[[ Dataset entries open ]]
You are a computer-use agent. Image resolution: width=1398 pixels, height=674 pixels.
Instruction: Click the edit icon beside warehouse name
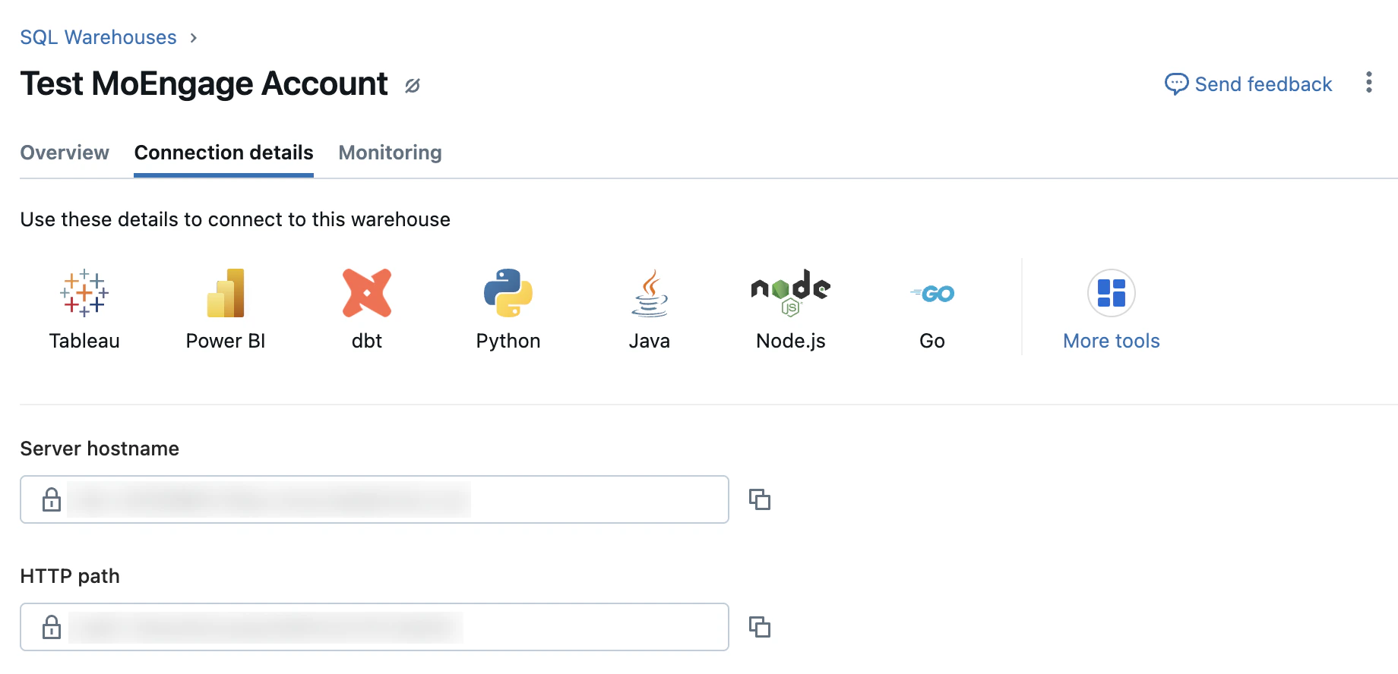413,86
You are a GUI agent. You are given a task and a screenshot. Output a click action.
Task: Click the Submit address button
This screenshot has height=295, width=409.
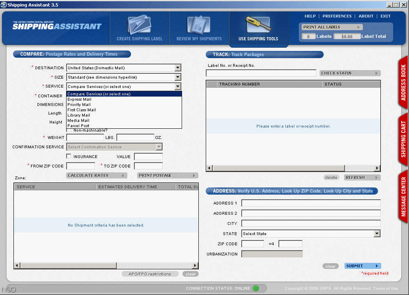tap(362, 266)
[[ Dataset entries closed ]]
Write the lines above out again exactly, excluding every picture.

You are a computer-use agent. Image resolution: width=1398 pixels, height=674 pixels.
Instruction: Click the edit icon beside warehouse name
413,86
You are a GUI agent. You are given a task and a screenshot. Output a click action.
Task: Click the Submit address button
This screenshot has height=295, width=409.
tap(362, 266)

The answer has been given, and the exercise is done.